EXERCISE GOAL:
Only one portion of the data is to be written out: from the line bearing "Task: Open the" through the line bearing "Click help icon". Write it exactly as it appears.

DATA TO USE:

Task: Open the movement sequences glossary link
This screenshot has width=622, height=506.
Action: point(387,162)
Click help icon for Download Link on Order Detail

==

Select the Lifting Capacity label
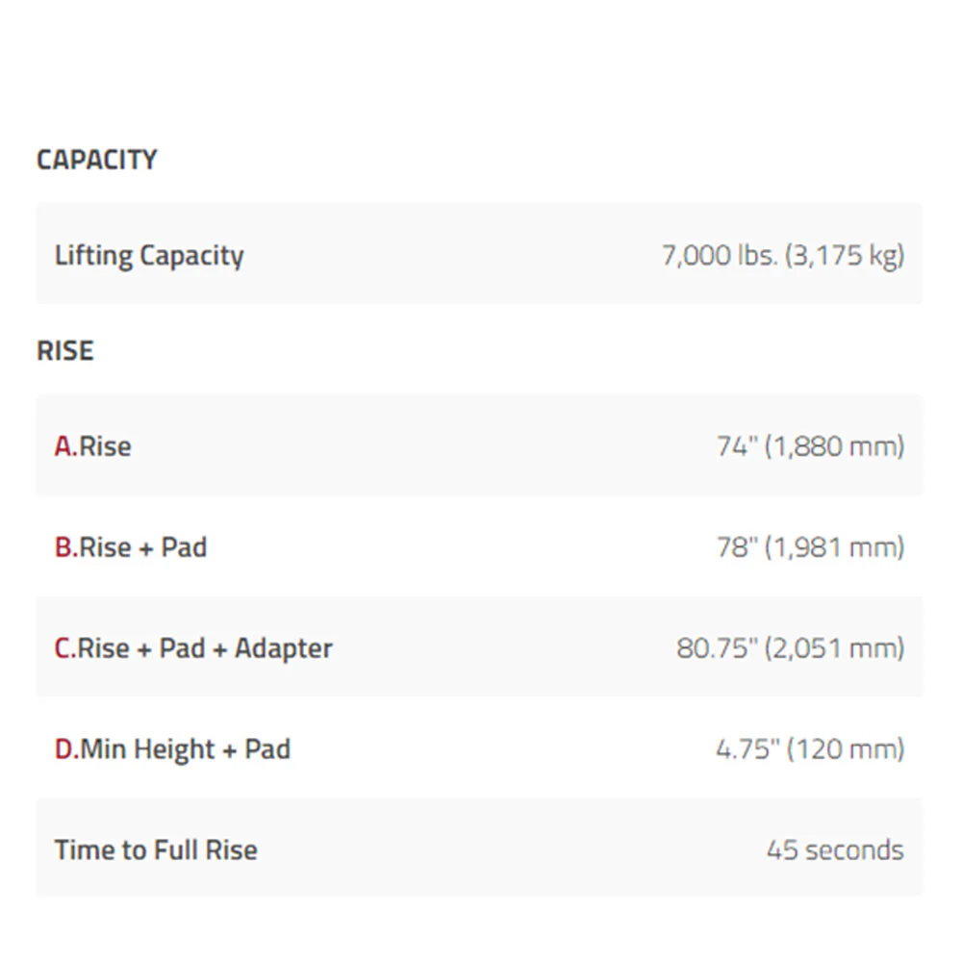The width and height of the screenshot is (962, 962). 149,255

WRITTEN ANSWER:
Task: Open the movement sequences glossary link
This screenshot has width=622, height=506.
Action: point(387,162)
Click help icon for Download Link on Order Detail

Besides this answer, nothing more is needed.